Il
nonno aveva una ricca biblioteca di grandi volumi costituiti – per lo più
– da fascicoli accuratamente rilegati, i
cui argomenti spaziavano dalla storia dell’arte al turismo, dai manuali alla
storia degli uomini illustri, dalla filosofia ai testi goliardici e per
ragazzi. Questi volumi erano in gran parte custoditi in una antica libreria
chiusa anteriormente da una tenda scorrevole di panno pesante, una specie di
sipario.
Di
tanto in tanto, in occasione di qualche visita a casa sua, magari in vista di
una passeggiata in un sito archeologico o di qualche ricorrenza storica
particolare, il nonno si assentava qualche istante per poi riapparire con un
libro tra le mani - che mi consegnava come fosse una reliquia - perché mi
facessi una cultura sull’argomento. Naturalmente il prestito era sempre
rigorosamente temporaneo – a pena di squalifica – e sarà per questo che non ho
mai perso l’abitudine di restituire i libri ricevuti in prestito.
Un
giorno qualunque della mia infanzia, fu tuttavia mio padre ad accompagnarmi a
casa del nonno con una richiesta specifica: voleva che leggessi le avventure di
Bertoldo, Bertoldino e Cacasenno.
Il
nonno, sempre sorridente in una delle sue giacche da camera verde scuro o bordeaux, aprì lentamente il sipario
della libreria, osservò con cura attraverso gli spessi occhiali i dorsi telati
dei volumi sui ripiani, poi estrasse il libro desiderato e me lo consegnò.
Credo di averlo letto rapidamente, facendomi delle solitarie e sonore risate
per le ingegnose trovate dell’astuto contadino e della sua progenie.
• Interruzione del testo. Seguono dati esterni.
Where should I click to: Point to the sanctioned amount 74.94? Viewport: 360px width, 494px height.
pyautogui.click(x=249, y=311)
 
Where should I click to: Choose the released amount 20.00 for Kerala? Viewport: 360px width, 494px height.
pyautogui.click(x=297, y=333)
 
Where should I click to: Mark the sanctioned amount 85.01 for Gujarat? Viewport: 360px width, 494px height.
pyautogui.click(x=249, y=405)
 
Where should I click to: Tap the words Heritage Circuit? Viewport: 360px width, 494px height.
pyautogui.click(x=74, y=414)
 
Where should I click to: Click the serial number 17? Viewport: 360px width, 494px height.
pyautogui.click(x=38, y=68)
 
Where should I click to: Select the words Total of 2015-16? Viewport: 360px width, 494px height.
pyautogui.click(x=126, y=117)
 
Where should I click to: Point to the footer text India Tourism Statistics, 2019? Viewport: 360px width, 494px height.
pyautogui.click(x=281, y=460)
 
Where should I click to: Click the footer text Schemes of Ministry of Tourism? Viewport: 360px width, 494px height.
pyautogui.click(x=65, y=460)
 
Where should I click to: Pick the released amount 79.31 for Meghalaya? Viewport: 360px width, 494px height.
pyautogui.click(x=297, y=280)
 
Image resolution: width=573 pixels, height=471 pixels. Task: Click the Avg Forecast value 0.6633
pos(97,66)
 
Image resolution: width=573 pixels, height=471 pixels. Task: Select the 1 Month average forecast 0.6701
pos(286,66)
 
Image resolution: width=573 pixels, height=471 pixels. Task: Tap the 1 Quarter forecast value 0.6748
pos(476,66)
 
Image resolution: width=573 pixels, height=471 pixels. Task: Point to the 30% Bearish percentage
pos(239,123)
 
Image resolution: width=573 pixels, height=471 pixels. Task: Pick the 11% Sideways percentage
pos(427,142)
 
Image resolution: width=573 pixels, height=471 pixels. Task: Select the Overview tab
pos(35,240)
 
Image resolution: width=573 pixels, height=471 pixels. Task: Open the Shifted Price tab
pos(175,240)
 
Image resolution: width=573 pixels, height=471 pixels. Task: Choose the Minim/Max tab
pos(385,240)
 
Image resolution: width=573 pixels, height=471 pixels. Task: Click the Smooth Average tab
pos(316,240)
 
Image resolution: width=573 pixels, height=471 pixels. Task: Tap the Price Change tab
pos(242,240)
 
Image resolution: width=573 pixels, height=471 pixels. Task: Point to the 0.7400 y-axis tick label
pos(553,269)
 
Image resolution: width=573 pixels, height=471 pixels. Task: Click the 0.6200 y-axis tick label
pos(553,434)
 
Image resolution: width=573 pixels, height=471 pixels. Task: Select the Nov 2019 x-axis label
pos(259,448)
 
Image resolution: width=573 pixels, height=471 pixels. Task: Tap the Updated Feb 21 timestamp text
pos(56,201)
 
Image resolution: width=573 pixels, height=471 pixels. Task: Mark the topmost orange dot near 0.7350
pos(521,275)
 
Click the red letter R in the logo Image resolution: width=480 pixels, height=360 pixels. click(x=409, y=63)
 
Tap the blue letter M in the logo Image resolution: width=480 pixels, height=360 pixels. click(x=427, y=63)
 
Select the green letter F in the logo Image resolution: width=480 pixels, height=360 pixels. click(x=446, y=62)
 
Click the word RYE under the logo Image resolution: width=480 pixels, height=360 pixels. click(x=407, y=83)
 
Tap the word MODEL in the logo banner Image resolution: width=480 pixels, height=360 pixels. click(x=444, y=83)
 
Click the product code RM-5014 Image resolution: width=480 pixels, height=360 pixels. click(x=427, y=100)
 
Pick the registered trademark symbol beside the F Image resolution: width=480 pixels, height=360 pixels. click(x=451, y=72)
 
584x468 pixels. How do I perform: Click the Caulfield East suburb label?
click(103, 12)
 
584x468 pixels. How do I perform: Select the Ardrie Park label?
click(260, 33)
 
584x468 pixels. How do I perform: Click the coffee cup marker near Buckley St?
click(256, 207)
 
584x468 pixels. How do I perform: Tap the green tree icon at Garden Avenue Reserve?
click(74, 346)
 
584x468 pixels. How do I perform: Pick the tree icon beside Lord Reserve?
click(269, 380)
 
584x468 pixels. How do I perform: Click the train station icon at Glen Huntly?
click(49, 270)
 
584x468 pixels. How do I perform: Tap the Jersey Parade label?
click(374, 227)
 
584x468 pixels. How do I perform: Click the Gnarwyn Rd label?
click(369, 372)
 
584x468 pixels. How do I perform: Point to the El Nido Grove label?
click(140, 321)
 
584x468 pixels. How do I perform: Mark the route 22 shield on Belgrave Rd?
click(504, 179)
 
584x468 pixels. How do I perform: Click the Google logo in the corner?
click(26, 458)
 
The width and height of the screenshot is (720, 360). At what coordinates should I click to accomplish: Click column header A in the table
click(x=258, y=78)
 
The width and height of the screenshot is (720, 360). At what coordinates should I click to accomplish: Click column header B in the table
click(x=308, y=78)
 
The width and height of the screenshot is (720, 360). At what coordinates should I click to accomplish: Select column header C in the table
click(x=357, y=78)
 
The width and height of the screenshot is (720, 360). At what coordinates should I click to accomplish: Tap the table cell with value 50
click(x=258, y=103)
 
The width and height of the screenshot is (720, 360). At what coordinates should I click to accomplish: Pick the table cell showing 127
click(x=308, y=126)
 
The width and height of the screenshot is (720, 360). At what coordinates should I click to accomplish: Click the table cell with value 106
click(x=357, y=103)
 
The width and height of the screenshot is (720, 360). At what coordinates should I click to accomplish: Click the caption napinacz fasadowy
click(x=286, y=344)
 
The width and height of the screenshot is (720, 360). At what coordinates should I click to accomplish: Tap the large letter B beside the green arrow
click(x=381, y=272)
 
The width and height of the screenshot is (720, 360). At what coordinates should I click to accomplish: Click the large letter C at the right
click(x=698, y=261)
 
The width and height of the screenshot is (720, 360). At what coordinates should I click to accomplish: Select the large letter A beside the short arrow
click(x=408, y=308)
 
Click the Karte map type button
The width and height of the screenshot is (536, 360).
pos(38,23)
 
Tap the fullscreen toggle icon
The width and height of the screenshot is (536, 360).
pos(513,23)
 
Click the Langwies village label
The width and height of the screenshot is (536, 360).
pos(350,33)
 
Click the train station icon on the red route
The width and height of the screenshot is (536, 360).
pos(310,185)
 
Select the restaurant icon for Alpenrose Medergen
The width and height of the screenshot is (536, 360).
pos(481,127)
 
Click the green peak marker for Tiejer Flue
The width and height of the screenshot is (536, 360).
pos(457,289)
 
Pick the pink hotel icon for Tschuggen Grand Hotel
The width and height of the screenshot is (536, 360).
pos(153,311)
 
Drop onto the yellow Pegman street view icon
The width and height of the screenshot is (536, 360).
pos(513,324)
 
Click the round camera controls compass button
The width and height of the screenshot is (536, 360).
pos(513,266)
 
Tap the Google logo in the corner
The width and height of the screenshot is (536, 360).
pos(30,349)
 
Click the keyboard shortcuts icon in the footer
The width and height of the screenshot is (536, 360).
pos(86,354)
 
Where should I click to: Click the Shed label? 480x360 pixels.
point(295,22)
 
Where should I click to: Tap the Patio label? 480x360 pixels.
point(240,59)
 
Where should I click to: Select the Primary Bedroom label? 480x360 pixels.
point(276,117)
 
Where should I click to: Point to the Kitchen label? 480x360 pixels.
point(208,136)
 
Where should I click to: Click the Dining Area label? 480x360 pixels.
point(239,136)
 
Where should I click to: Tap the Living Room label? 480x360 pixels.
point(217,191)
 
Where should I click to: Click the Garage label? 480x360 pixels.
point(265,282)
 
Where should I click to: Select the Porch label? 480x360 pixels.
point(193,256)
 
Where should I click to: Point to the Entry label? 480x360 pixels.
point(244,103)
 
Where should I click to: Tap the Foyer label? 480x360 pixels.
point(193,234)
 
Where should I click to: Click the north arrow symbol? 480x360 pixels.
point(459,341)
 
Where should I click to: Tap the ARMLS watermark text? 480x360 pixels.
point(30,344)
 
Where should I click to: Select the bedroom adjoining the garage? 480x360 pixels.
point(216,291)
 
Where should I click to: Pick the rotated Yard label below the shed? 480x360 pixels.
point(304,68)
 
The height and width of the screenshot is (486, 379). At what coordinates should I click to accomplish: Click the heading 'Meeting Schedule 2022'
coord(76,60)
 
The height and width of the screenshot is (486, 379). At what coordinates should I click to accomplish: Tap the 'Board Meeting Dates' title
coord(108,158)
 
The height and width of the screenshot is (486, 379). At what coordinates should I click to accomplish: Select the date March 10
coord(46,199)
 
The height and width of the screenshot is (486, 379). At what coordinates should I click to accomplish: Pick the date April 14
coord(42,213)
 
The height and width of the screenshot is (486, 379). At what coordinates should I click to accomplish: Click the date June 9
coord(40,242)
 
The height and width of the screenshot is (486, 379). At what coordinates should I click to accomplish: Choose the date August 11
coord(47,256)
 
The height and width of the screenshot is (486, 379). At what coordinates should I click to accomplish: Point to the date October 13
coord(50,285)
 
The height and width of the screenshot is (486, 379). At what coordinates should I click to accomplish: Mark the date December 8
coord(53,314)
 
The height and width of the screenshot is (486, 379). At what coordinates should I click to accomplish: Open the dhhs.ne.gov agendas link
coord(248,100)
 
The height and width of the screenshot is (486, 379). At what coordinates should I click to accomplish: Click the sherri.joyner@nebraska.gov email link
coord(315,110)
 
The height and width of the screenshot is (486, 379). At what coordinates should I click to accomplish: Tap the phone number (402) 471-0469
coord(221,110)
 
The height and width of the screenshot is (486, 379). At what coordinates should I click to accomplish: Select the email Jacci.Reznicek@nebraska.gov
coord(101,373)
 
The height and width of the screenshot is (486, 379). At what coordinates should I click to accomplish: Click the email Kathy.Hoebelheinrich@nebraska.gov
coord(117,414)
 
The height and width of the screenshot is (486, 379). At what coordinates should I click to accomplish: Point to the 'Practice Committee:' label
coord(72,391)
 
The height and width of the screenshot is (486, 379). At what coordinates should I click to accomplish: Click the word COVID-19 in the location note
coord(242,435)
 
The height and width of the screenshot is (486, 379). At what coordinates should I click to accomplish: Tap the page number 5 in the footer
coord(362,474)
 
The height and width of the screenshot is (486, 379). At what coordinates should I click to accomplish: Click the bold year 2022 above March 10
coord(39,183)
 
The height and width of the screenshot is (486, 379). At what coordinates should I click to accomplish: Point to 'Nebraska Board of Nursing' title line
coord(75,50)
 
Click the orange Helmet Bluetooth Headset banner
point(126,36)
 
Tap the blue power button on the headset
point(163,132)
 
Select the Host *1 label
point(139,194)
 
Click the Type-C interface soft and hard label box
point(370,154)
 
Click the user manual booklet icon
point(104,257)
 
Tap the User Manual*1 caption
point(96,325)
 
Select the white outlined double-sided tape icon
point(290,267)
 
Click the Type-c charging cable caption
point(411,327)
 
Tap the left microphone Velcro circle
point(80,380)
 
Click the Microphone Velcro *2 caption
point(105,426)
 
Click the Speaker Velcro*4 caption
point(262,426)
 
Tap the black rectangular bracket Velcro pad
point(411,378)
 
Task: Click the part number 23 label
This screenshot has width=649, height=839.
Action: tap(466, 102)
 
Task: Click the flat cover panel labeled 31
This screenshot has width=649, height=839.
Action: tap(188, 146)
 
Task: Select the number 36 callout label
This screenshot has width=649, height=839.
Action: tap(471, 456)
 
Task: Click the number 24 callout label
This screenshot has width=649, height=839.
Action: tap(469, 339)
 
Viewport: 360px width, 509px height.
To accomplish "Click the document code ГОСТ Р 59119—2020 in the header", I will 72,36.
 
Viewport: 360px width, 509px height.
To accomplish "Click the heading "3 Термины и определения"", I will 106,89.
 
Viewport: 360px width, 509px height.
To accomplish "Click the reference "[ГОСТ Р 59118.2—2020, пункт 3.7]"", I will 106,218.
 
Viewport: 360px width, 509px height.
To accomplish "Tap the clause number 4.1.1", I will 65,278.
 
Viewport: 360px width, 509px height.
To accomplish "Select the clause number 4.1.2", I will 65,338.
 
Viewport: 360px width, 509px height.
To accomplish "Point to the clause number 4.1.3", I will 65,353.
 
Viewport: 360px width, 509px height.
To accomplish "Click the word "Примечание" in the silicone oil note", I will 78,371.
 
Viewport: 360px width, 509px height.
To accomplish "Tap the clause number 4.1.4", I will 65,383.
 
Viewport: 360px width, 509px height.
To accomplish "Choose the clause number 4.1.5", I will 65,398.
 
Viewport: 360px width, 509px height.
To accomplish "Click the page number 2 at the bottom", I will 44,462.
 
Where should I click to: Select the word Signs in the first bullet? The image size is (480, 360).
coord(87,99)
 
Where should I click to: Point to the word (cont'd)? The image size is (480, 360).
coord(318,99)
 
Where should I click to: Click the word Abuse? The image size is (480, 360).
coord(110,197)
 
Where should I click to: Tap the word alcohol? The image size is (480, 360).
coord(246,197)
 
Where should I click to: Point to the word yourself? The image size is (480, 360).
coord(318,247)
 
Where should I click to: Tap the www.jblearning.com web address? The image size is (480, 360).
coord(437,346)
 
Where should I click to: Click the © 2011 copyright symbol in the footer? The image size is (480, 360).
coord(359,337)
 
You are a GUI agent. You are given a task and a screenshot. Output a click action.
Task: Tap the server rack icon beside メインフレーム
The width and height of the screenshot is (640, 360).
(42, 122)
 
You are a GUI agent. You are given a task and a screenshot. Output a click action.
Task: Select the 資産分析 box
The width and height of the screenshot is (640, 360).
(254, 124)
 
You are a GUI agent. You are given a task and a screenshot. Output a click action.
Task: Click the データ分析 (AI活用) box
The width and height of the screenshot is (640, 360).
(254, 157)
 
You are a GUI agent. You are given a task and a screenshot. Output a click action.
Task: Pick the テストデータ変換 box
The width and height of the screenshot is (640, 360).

Poi,
riaccompagnato da mio padre, restituii il libro al nonno e di quei personaggi
non rimase altro che uno sbiadito ricordo.
Finché
l’estate scorsa, a Pioppi, mentre curiosavo una bancarella di libri, giornali,
monete ed altri oggetti di età avanzata, incappai in un piccolo volume in
formato tascabile, con la copertina color crema decorata da gigli fiorentini e
dal titolo Le astuzie sottilissime di
Bertoldo e Bertoldino – G. C. Della Croce (Istituto Editoriale Italiano,
Milano). Sul risvolto, in bella grafia ad inchiostro di china, il nome di chi
aveva posseduto quel volumetto e sulla prima pagina del racconto la seguente
iscrizione: “Questo libro l’ho ricevuto
il 14 maggio 1934 XII”. Non resistetti alla tentazione ed acquistai il
volumetto per pochi spiccioli, aumentando la quantità di carta ospitata in casa
mia con molto minor ordine e cura che nelle biblioteche di famiglia.
Devo
dire che anche riletto a distanza di tanti anni, il confronto tra il senso
pratico che accompagna la vita semplice del contadino e la vanità della vita di
corte, del potere, conserva intatti sia la verve
comica che il fine didascalico, dal dialogo di esordio a corte del protagonista
principale:
«Chi
sei tu, quando nascesti, di che parte sei? Io sono uomo – rispose Bertoldo, - e
nacqui quando mia madre mi fece; il mio paese è in questo mondo».
Fino
alla sua morte, cagionata (e l’idea è di straordinaria modernità) da una dieta
inidonea, come ricordano gli ultimi due versi del suo epitaffio:
«Fu
grato al re, morì con aspri duoli
Per
non poter mangiare rape e fagiuoli”.